Crédit photo François Guillot / AFP
Même hors crise sanitaire, Noël et le jour de l’An sont source de risques pour les personnes fragiles, qui peuvent souffrir d’un sentiment de solitude exacerbé, par contraste avec l’ambiance festive de rigueur. Pour les professionnels de l’accompagnement, c’est une occasion de vivre autrement leur métier.

Hedy Jerrari, à quelques jours du réveillon de Noël, est au taquet. C’est le 24 décembre 1992 que l’animateur salarié d’Apprentis d’Auteuil, devenu l’un des piliers de l’accueil Saint-Gabriel à Paris, a pris son poste. Une date qu’il commémore à sa façon, tous les ans, en coordonnant les festivités proposées ce soir-là. Accompagnant et soutenant les anciens suivis par la fondation, le service dans son ensemble est particulièrement mobilisé pendant la période de fin d’année. « Il s’agit d’un moment sensible, lors duquel les prises de contact sont plus denses, plus régulières, précise Céline Decohand, chargée d’insertion socio-professionnelle. Nous souhaitons déceler, avec une perception la plus fine possible, le sentiment d’isolement dont certains peuvent souffrir. » Chaque année, hormis en 2020 pour cause de crise sanitaire, les plus seuls et les plus motivés des anciens, une trentaine, sont conviés à un réveillon qu’Hedy Jerrari organise avec un enthousiasme qui ne tarit pas. Le rendez-vous a donc été maintenu en 2021, dans une salle plus grande, au siège de la fondation, avec les précautions sanitaires d’usage. « Nous nous retrouvons chaque année pour une messe, un repas et une remise de cadeaux. Il s’agit d’une soirée, dans la pure tradition de Noël, qui réunit des personnes seules. Les anciens bien sûr, mais aussi des salariés ou même d’autres personnes que nous connaissons qui peuvent aussi être isolés ce soir-là. »

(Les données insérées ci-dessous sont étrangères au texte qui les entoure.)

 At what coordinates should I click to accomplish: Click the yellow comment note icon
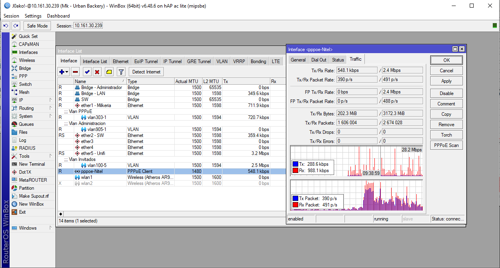109,72
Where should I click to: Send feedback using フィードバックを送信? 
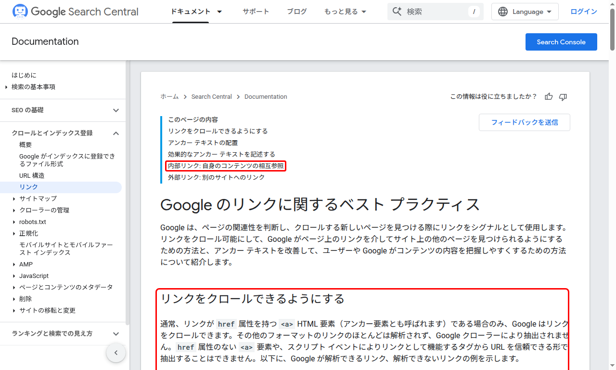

Préparer avec soin ce rendez-vous : un leitmotiv pour les professionnels du social, qui ont dû au dernier moment s’adapter aux contraintes sanitaires peu compatibles avec les rassemblements. Un « crève-cœur » pour Bruno Morel, directeur général d’Emmaüs solidarité, qui a renoncé aux événements festifs d’ordinaire organisés. « Nous avons tout de même conservé, par exemple, une distribution de colis de Noël le 16 décembre dans notre nouveau centre d’hébergement de Saint-Maur [Val-de-Marne], porté par les professeurs et élèves du lycée Marcelin-Berthelot de la ville, avec des dons de boîtes-cadeaux confectionnées par les élèves. » Elles seront bien remises dans tous les centres, mais individuellement, et les repas « améliorés » pris dans les chambres. Dès le mois d’octobre, les équipes s’affairent pour préparer la période, également propice aux dons. « Notre service “mécénat”, tout d’abord, en amont, pour que l’on puisse distribuer aux familles des cadeaux neufs, signe de respect, ainsi que notre mission “culture”, qui a la charge des événements festifs dans les établissements. »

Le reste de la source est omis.